Today the Taman Gulf or peninsula is part of the Krasnodar Krai region in southern Russia. But in the last quarter of the 15th century, Crimea and the peninsula had come under the sway of the Ottoman empire, Abramzon explains. The region features more than a few Ottoman-era fortresses and other sites, and an Ottoman fleet made its base in the area that was once Phanagoria.
“The Taman peninsula was part of the Ottoman Empire administration system,” he says. “We know there was an Ottoman village, or several, in the territory of Phanagoria because excavations found a cultural level, with piles of pottery, mouthpieces for smoking pipes, and Ottoman coins from this time, the 16th century. A very big Turkish village called Alibey was located a few kilometers from Phanagoria.” So the Black Sea, Taman Gulf and city were part of the Turkish hinterland when the coin was minted hundreds of kilometers away in Famagusta, apparently during the siege of 1570-1571.
As for the coin, its origin is not in doubt. Many such coins were issued in Famagusta, Abramzon explains. That said, it is Venetian in style: One side shows the Lion of St. Mark (representing Mark the evangelist), which was an emblem of the Republic of Venice. The tail side shows an aviating cherub, aka the Christian evolution of Cupid. “In the 15th century, Famagusta had become home to Christians who were driven out of the Holy Land and hoped to return to Palestine one day,” he adds.

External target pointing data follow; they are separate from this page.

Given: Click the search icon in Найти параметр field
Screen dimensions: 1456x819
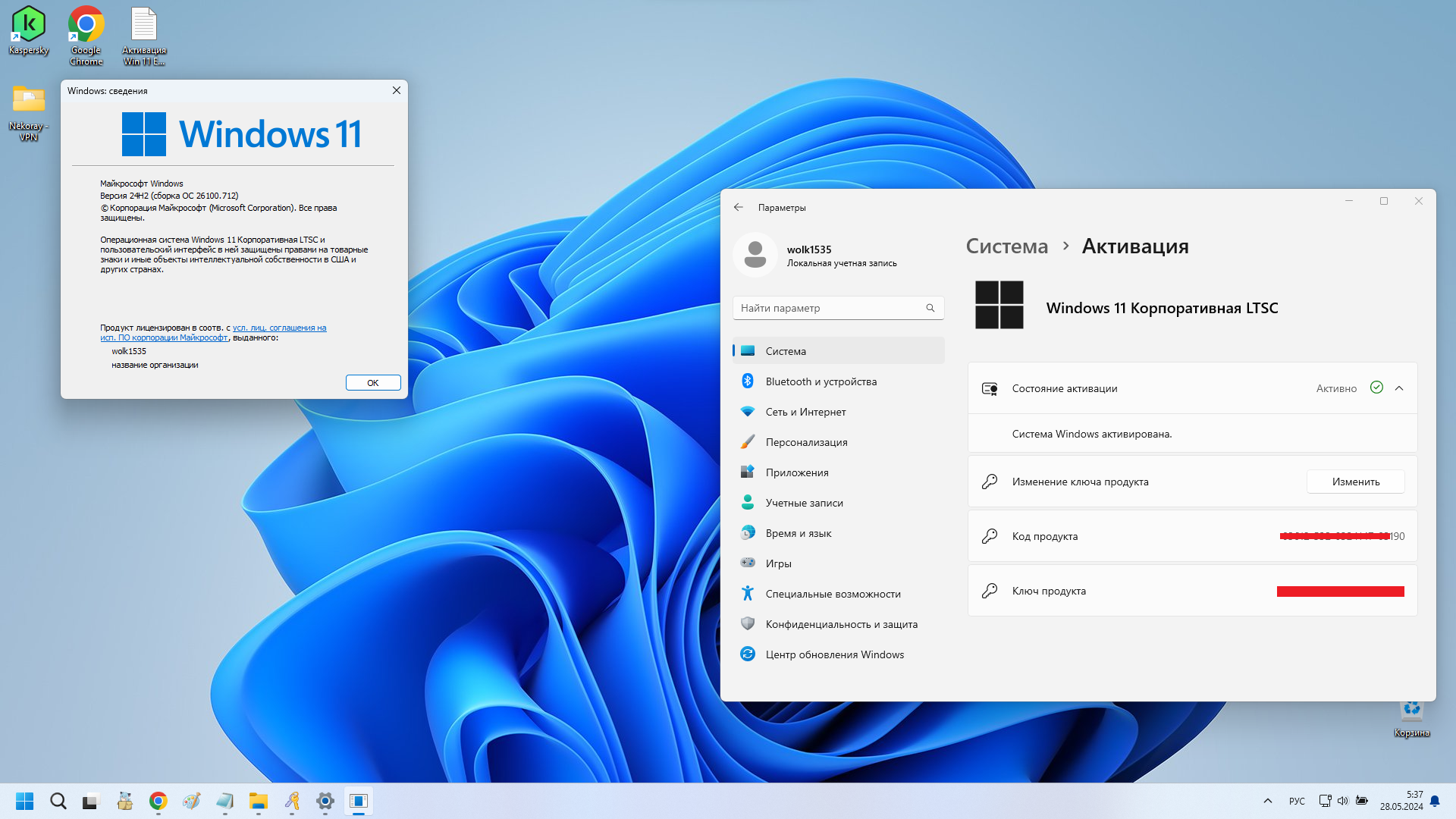Looking at the screenshot, I should coord(930,308).
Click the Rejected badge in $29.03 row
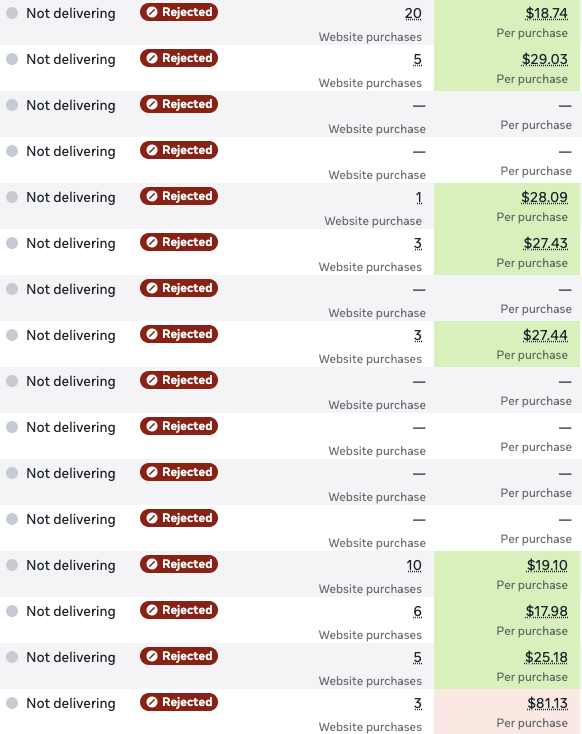The image size is (582, 734). click(178, 58)
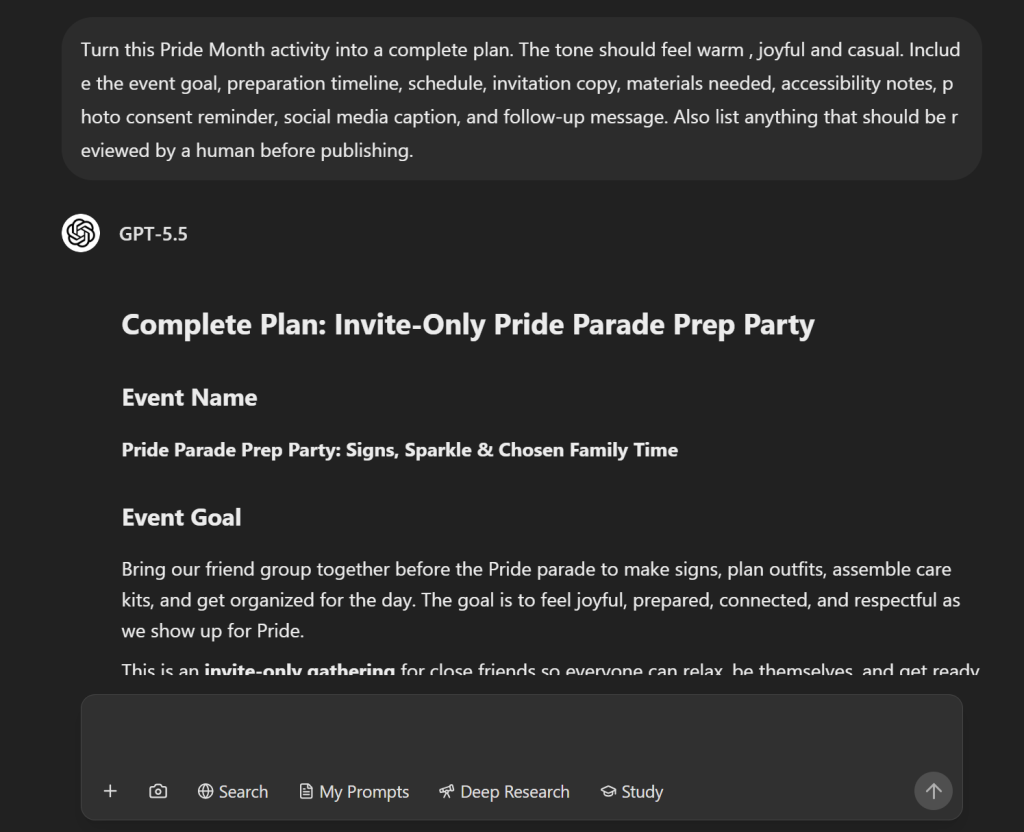Click the send arrow button
This screenshot has height=832, width=1024.
point(933,792)
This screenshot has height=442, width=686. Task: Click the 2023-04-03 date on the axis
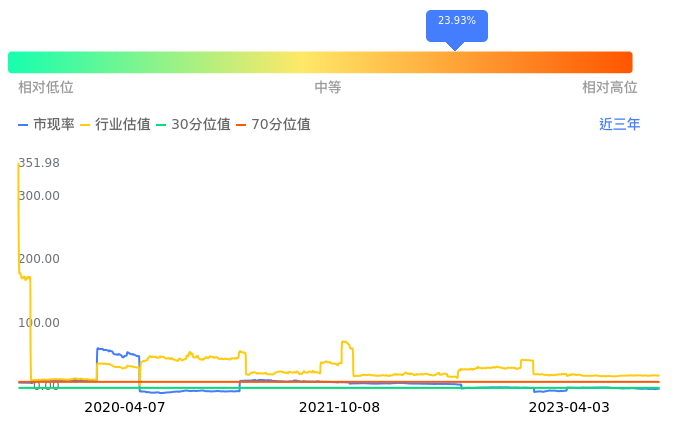[x=569, y=408]
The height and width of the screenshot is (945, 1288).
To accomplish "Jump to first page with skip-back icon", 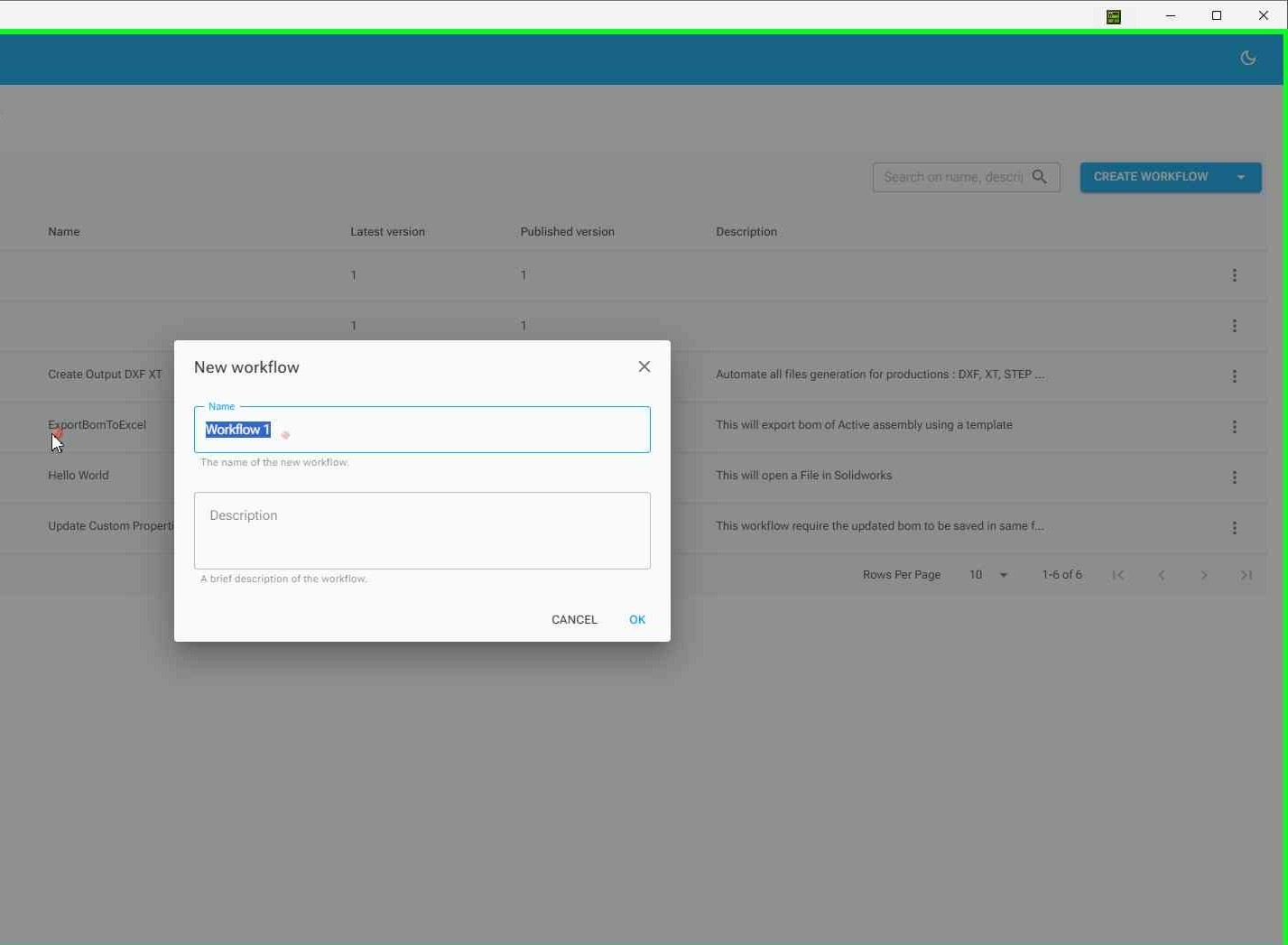I will (x=1118, y=574).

“This find is a significant event for archaeologists. The conquest of Famagusta by the Ottoman army is one of the turning points in the history of the Mediterranean, and the coin we found shows that the inhabitants of medieval Taman were directly involved in it,” Kuznetsov says.
This hint of a Turkish soldier fighting far from home is just the latest discovery in this archaeological site. In 2009 the Russian archaeologists excavating Phanagoria discovered what they believe is the palace of King Mithridates VI, the ruler of Pontus and bitter enemy of Rome (and, in the other direction, of the Scythians). According to the Roman historian Appian, the palace had been burned down by rebels, but it bears adding that any Roman accounts of this nemesis merit scrutiny.
Coins were found among the ruins, dropped by fleeing palace residents, Kuznetsov postulated at the time. Just this July, the Phanagoria expedition reported finding a hoard of coins that may attest to a completely different spate of violence. The assemblage of 80 coins was found in a 6th century layer, a time when the city was under Byzantine rule, but dated to the slightly earlier epoch of Bosporan kings from the 3rd and 4th centuries. Kuznetsov believes the broken amphora with the treasure had been hurriedly buried by its owner as the Turkic peoples attacked.